L’ouverture des 23e Jeux olymiques d’hiver s’inscrit dans un calendrier vraiment géostratégique avec une Corée du Nord qui a su instrumentaliser les JO à des fins politiques, obligeant la Corée du Sud mais aussi les États-Unis à un jeu d’équilibre complexe dont personne n’en connaît vraiment l’issue.
JO de PyeongChang : comment Kim Jong-un impose son agenda (T 970)
PyeongChang Olympics: how Kim Jong-un sets his agenda
The opening of the 23rd Winter Olympics is part of a truly geostrategic calendar with a North Korea that has been able to exploit the Olympics for political purposes, forcing South Korea and the United States to play game of complex balance of which no one really knows the outcome.
La décision de Pyongyang de participer aux Jeux olympiques d’hiver de Séoul (du 9 au 25 février) a offert l’occasion inattendue d’une reprise des relations intercoréennes suspendues depuis 2016. Peut-elle mener plus loin ? Largement perçue comme une tentative de déstabilisation de l’Alliance américano-sud-coréenne par la Maison-Blanche, elle se heurte déjà à la multiplication de déclarations comminatoires du vice-président américain Mike Pence qui, en visite à Tokyo le 7 février, évoque la perspective de sanctions les plus dures jamais prises à l’encontre de Pyongyang. Les États-Unis, comme le Japon, ne veulent voir dans la reprise des contacts intercoréens qu’une manœuvre de Kim Jong-un pour reprendre l’initiative diplomatique, gagner du temps et alléger la pression croissante des sanctions. Il est vrai que l’opération de charme du régime nord-coréen lui permettrait de sortir à bon compte de son isolement diplomatique et de normaliser son image internationale en reléguant au second plan son identité d’État nucléaire menaçant. Se rapprocher de Séoul sert également la propagande interne de Pyongyang en jouant sur les ressorts nationalistes de la thématique de l’unité et de la réconciliation de la Nation coréenne. Mais comme toujours quand il s’agit de la géopolitique de la péninsule coréenne, la réalité stratégique se tient au-delà de ces polarisations.

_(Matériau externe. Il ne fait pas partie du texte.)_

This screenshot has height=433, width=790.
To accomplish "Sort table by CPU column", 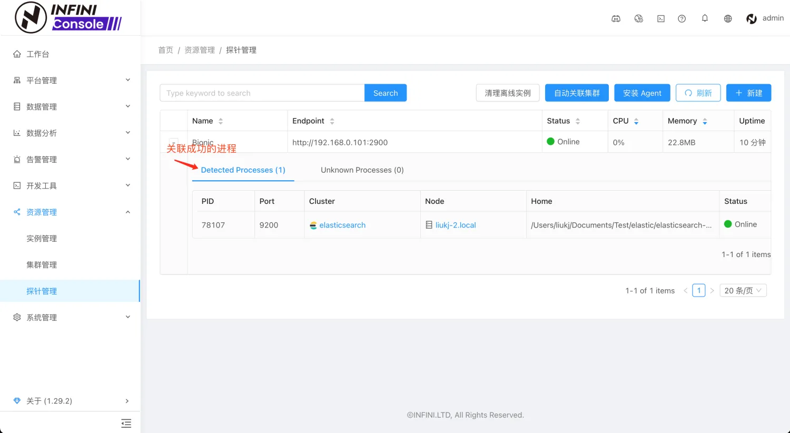I will [x=626, y=121].
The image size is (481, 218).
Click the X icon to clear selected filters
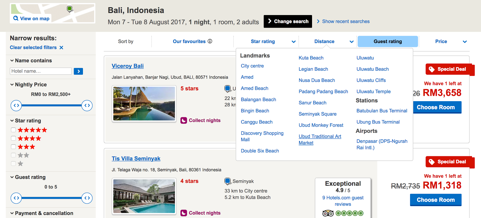tap(61, 48)
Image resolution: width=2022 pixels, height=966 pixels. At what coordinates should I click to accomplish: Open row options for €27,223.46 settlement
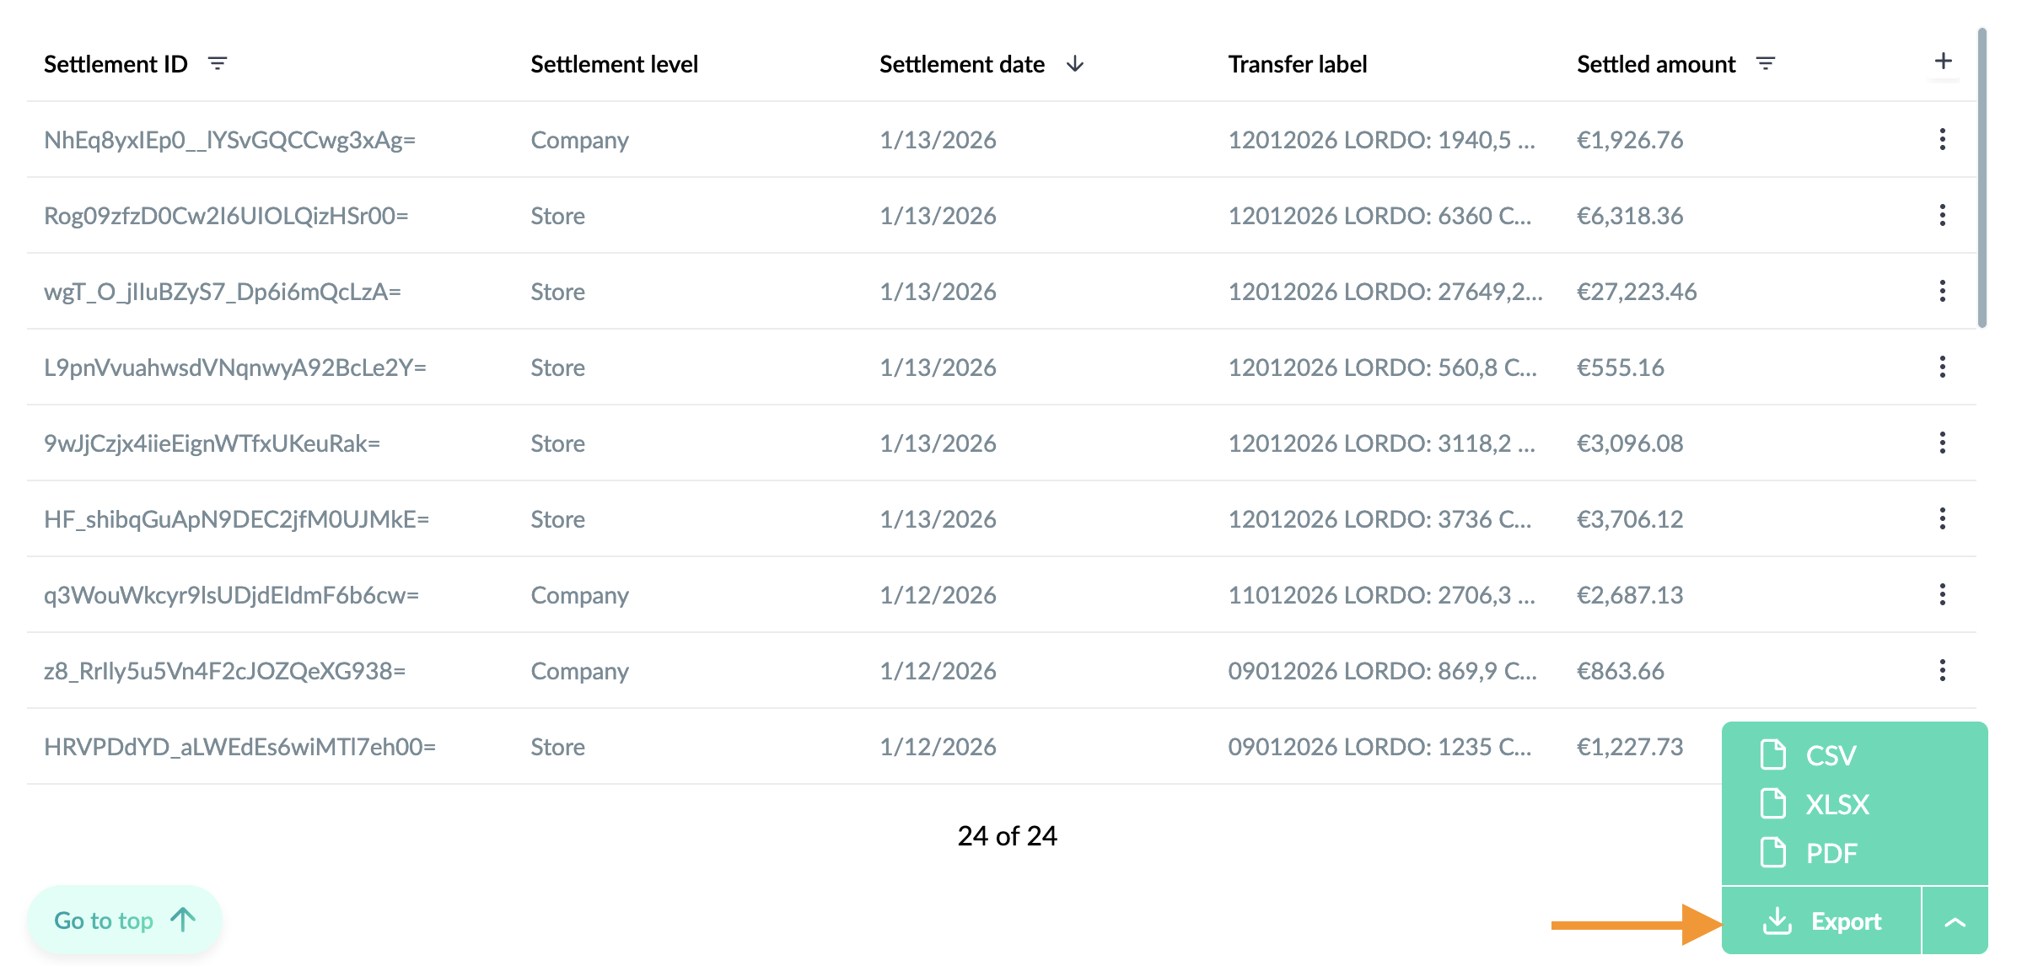pyautogui.click(x=1942, y=291)
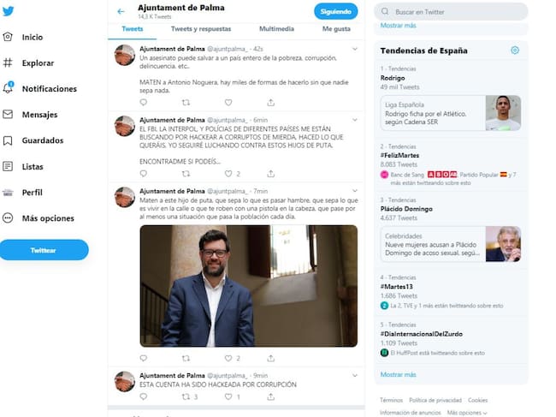The width and height of the screenshot is (556, 417).
Task: Toggle the Siguiendo follow button
Action: [x=335, y=12]
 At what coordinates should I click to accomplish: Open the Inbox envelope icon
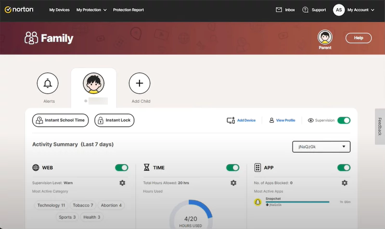coord(279,10)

La voie étroite du Président sud-coréen
Construire l’après-JO et faire durer la détente entre les deux Corée au-delà d’un mois repose en grande partie sur la capacité du président sud-coréen Moon Jae-in à gérer ces visions contrastées et à les faire coexister sans être victime de l’instrumentalisation qui en sera faite par les principaux protagonistes. Au demeurant, la politique d’ouverture vers le Nord et les relations intercoréennes ont toujours subi de plein fouet un scepticisme américain et une forme de résistance à laisser Séoul s’engager dans la voie d’une diplomatie autonome avec le Nord. Le pragmatisme de la Sunshine Policy ou politique du « rayon de soleil » lancée en 1998 par le président Kim Dae-jung avait réussi à vaincre les réticences américaines en développant une approche axée sur des projets économiques, culturels et sociaux. Elle avait notamment conduit à la très symbolique participation conjointe des deux Corée aux JO de Sydney à l’été 2000 avec un drapeau créé pour la circonstance et sous lequel les deux délégations devraient défiler à partir du 9 février dès l’ouverture des Jeux de PyeongChang.
On comprend que l’espoir du président Moon est de faciliter l’engagement de discussions sur le dossier nucléaire entre les États-Unis et la Corée du Nord en se servant du véhicule des relations intercoréennes et du contexte de détente créé par la tonalité consensuelle des Jeux. La création d’une équipe commune de hockey n’a pas eu d’autre but que de favoriser et de concrétiser visuellement ce rapprochement. Cet objectif peut tactiquement s’articuler avec les calculs de Kim Jong-un. En effet, on peut estimer qu’après la campagne de tirs intensive conduite en 2017, ce dernier juge son programme suffisamment convaincant au plan opérationnel pour lui permettre de valider le statut d’État nucléaire qu’il revendique. Dans son discours du Nouvel an, il s’est employé à souligner la crédibilité de son outil nucléaire en évoquant les conditions de son usage éventuel. L’allusion au « bouton nucléaire » voulait notamment souligner qu’au-delà de capacités technologiques, il existait une volonté et une rationalité politico-militaire nord-coréenne reposant sur une doctrine d’emploi nucléaire. Celle-ci apparaît à bien des égards classique, avec pour toute ligne rouge une menace contre la souveraineté et les intérêts de la Corée du Nord.